“I’m talking about the same [god] you talk about. I’m talking about the Alpha and Omega. The omniscient, the omnipresent, the ultimate consciousness, the source, the force, the all of everything there is, the one and only G-O-D.”
Just to be clear, Oprah Winfrey was actually talking there about the One God of monotheistic religion, not herself. It is an old and easy joke, I know, to say that The Oprah Winfrey Show was like a religion, but there was some truth to it. If Oprah’s show was never an out-and-out faith, it did have the tone, precepts and attitude of one.
And Wednesday, the woman who shaped and changed millions of lives through TV closed her show with an overtly spiritual message. In the process, she told her audience that they were the rock on whom she would found her church and the one who would spread her message forth, while she completed her work and was assumed bodily to Heaven. Or at least to basic cable.
The final episode was a far quieter and more intimate affair than the two-part extravaganza at the United Center: no celebrities, no concerts, no prize giveaways. But it was also more affecting and engaging, if not entertaining in the showbiz sense. Watching her last hour, I realized the problem with the celebrity goodbye special: there wasn’t enough Oprah in it.
That is, it gave us lots of stars praising Oprah, and Oprah reacting, but there was very little of her voice. Ultimately The Oprah Winfrey Show was not about the guests; it was about her, and you, and the feeling of the space between the two closing. And whether you found her final spiritual meditations to her audience profound or hokey, they were above all proof again of what a fantastic broadcaster she is.
For one thing: it’s easy for an occasional viewer of Oprah—someone who knows James Frey and the teary, confessional, dramatic episodes—to forget how casually funny she can be. But that’s what she was when she led off, remembering her early days in broadcasting, and self-deprecatingly narrating over footage of her first show, braving her nerves with “no hair and makeup team, just a Jheri Curl and a bad fur coat.”
From there, she turned to her audience, and how they should carry on without her. Oprah says she likes to consider herself a teacher—”This, my friends, will be our last class from this stage”—but her talk had the unmistakable cadences of a sermon and the inversions of a religious orator: “[I saw] myself in you, and you in me.” Like a prophet telling her disciples how to carry on, she emphasized that every viewer of hers has a platform, that their own lives are their talk shows and that they each should “know what sparks the light in you, so that you in your own way can illuminate the world.”
It’s the sort of pronouncement that makes it easy for cynics like me to snark about Oprah—and I have!—but it must be said: at least here was a mammoth TV celebrity who for 25 years did a show that was mostly about telling people to be better to one another and themselves. She may have dabbled in sensationalism and given a platform to hokum like The Secret, but she also went into mainstream living rooms to raise awareness about abuse, encourage altruism and foster tolerance.
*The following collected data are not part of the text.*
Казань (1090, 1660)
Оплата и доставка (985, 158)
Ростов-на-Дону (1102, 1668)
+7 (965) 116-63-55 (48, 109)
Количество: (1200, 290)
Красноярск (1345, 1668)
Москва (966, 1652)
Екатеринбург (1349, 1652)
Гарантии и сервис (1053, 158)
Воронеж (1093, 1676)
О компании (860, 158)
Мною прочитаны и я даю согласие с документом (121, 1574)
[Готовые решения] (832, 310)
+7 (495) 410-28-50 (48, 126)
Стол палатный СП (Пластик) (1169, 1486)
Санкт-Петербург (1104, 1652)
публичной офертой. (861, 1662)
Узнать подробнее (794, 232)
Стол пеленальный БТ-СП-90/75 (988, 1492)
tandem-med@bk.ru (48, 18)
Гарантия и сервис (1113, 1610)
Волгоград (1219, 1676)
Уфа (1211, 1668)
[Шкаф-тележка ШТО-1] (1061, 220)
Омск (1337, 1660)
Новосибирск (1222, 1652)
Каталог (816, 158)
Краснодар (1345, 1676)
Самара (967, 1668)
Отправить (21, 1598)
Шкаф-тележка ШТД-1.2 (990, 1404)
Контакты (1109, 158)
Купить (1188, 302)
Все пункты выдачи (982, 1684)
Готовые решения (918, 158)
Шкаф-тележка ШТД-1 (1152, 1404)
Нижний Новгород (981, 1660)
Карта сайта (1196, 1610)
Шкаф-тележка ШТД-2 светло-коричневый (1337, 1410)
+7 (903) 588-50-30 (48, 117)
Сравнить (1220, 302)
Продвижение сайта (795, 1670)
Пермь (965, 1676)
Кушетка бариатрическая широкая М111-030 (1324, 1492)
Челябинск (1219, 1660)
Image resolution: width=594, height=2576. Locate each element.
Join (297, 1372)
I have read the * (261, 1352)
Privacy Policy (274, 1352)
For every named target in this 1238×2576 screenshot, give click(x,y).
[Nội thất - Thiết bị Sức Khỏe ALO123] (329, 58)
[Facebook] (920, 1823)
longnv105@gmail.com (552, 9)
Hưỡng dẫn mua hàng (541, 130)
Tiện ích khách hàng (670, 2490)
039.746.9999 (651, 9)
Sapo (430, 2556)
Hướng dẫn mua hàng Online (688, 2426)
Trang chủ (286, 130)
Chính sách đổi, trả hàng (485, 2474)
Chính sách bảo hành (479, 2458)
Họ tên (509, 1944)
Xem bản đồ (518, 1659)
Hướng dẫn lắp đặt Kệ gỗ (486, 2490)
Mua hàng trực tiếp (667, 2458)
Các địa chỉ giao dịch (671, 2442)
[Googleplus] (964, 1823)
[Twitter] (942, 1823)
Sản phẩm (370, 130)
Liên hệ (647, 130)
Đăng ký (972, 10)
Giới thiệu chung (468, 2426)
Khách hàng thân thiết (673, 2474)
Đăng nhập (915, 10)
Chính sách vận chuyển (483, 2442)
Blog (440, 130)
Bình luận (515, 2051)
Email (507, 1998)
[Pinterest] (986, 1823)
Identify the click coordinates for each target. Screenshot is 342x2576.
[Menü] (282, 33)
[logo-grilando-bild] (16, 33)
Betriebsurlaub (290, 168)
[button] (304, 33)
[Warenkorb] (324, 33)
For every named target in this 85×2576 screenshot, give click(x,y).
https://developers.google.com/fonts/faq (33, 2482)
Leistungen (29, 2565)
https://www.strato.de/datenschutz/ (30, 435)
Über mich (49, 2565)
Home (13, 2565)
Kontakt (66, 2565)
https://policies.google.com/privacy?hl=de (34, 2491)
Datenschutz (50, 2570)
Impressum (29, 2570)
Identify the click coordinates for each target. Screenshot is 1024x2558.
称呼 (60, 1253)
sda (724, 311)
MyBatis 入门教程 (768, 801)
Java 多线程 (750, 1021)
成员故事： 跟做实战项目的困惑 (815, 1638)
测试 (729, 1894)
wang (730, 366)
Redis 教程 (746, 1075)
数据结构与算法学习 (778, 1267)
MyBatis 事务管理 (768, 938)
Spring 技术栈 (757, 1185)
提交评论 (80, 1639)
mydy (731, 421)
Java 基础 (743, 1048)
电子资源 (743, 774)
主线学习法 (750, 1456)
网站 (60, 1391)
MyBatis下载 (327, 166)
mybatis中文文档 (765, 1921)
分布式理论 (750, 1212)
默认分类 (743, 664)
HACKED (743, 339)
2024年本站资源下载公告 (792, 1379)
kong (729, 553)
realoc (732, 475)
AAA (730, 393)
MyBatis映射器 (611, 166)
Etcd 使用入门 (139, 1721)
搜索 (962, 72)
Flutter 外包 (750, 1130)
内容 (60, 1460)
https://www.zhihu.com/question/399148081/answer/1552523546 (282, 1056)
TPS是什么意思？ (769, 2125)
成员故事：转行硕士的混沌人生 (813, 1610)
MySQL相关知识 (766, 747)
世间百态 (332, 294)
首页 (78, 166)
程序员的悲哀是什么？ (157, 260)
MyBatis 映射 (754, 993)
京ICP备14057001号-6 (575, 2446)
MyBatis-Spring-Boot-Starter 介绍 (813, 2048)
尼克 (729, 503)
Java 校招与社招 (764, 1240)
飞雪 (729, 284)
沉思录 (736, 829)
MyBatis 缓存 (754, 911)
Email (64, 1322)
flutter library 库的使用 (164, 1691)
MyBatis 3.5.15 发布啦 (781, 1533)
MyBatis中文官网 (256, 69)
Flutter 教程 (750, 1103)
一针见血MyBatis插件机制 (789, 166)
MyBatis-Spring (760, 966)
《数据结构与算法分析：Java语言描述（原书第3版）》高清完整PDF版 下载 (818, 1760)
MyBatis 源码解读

And she did it all with the constant reassurance that her viewers were good people, that they could believe in themselves and that they had the power to make good things happen. “There is a difference,” she said Wednesday, “between thinking you deserve to be happy and knowing that you are worthy of happiness.”
Do I know what that means? Hell no! Not a clue! But it’s a beautifully turned line, and I can see the appeal of parsing out the difference between “deserving” and “worthy” and trying to apply that to one’s own life. It’s same the kind of philosophical puzzle-work that religion offers.
Sure, you can argue with the various ways she delivered that message—all that talk about “blocking our own blessings because we don’t feel inherently good enough” and so on. But what made Oprah such a phenomenal and deeply loved vessel for that message is that she always emphasized that she wasn’t just handing down answers from a mountain—she was figuring out all this stuff in her own life.
And if many aspects of her life now are easier than the average non-billionaire’s, she came to it by starting from nothing. For years, her show has been not just been a conversation with the audience but a conversation backward in time, with the troubled girl that Oprah had been. “I am truly amazed,” she reflected, “that I, who started out in rural Mississippi in 1954, when the vision for a black girl was limited to either being a maid or a teacher in a segregated school could end up here. It is no coincidence that a lonely little girl”—and here she started crying:
who felt not a lot of love, even though my parents and grandparents did the best they could, it is no coincidence that I grew up to feel the genuine kindness, affection, trust and validation from millions of you all over the world. From you whose names I will never know, I learned what love is. You, and this show, have been the great love of my life. [Ed. note: Sorry, Stedman.]
And right there you have what made Oprah far more than just another good talk show host. It was as if she were saying: I haven’t finished with The Oprah Winfrey Show: You have. The sermon is ended; go forth and spread the word of Oprah.